W ostatnich latach niektóre firmy w Stanach Zjednoczonych i Wielkiej Brytanii zaczęły stosować bardziej nieformalne podejście, w którym personel pracuje w zespołach, gdzie mniej widoczne jest rozgraniczenie na szefa/szefową i jego/jej podwładnych. Postać szefa nie jest już zamknięta w „wieży z kości słoniowej”, choć w małych i średnich przedsiębiorstwach (MŚP, ang. SMEs) indyjskich jest to wciąż na ogół normą. Ogólna kultura pracy jest tam taka, że szanuje się autorytety i wyższe władze do tego stopnia, że pracownicy wstają, kiedy przełożeni wchodzą do pomieszczenia, a zwracając się do nich, używają zwrotów „Sir” lub „Madam”.

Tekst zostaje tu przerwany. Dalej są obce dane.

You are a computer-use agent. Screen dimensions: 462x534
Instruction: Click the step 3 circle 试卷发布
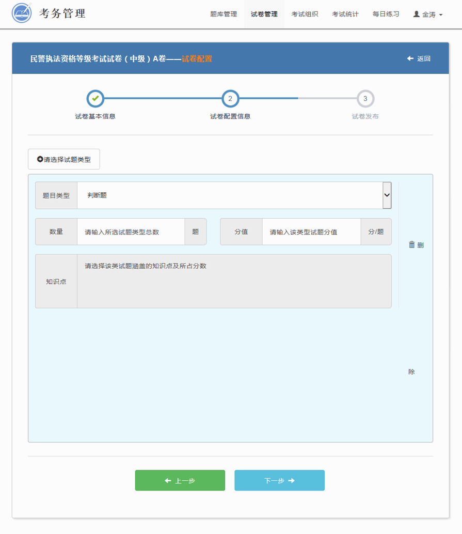[365, 98]
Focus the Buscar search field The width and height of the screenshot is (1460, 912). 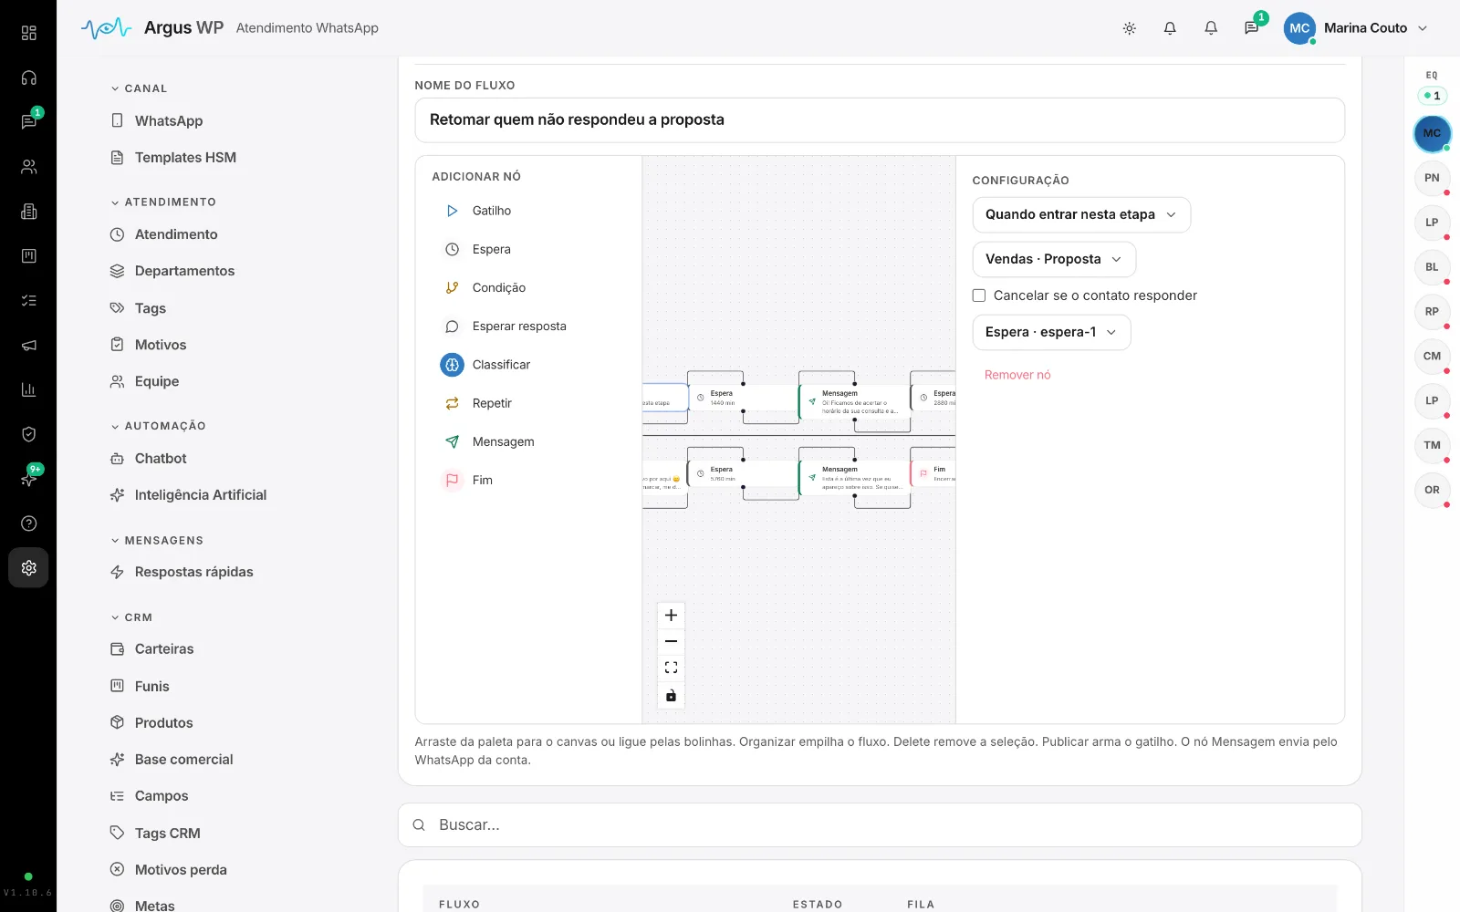click(880, 824)
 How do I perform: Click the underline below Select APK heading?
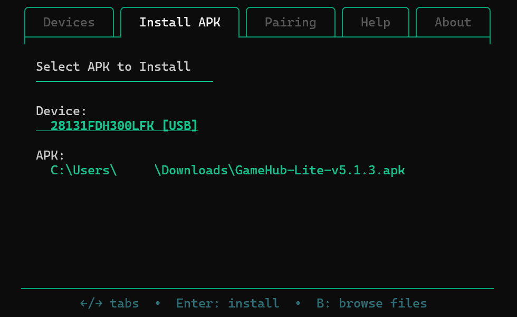(x=125, y=80)
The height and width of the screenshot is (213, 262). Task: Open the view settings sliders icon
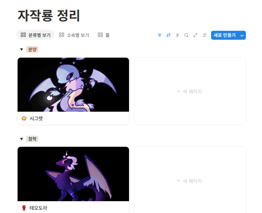tap(205, 35)
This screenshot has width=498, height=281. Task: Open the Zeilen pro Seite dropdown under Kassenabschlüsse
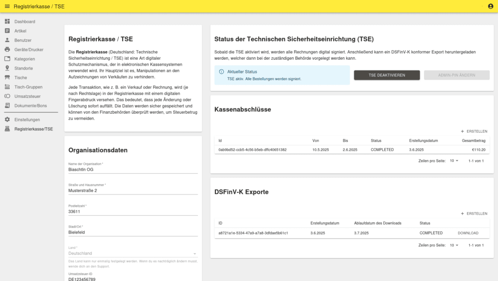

Ponadto większe międzynarodowe korporacje i koncerny poszły za przykładem swoich zachodnich odpowiedników i zrezygnowały ze ścianek działowych między poszczególnymi stanowiskami pracy. Stwarza to możliwość bardziej otwartego, spontanicznego dialogu oraz rozmów i żartów między kolegami i szefami.

Zarówno podejście konserwatywne, jak i to oparte na open-plan dobrze się sprawdzają, ponieważ oba przynoszą pozytywne rezultaty, ale może jeszcze lepszym rozwiązaniem byłaby kombinacja tych dwóch strategii? Jakie jest podejście w twoim miejscu pracy? Czy w twojej firmie szacunek dla przełożonych łączy się z codziennymi żartami między kolegami? Jeśli tak, w jaki sposób wpływa to na twoje środowisko pracy?

W tej książce nie opisujemy wszystkich możliwości. Ale możemy zapytać, która z tych kultur i subkultur najlepiej opisuje, w jaki sposób działa twoja firma. I które najlepiej opisują kultury i subkultury, z którymi się komunikujesz, jeśli różnią się od opisów twojej firmy? A może są tam szczególne osobowości, z którymi masz do czynienia w ramach swoich obowiązków, co oznacza, że musisz jeszcze bardziej dostosowywać swój sposób komunikacji?

Co napisać i ile napisać

Oto pytanie, które zmusza do myślenia. Jeśli w pracy masz przed sobą arkusz czystego białego papieru i pisemne zadanie do wykonania, co robisz z tą pustą przestrzenią?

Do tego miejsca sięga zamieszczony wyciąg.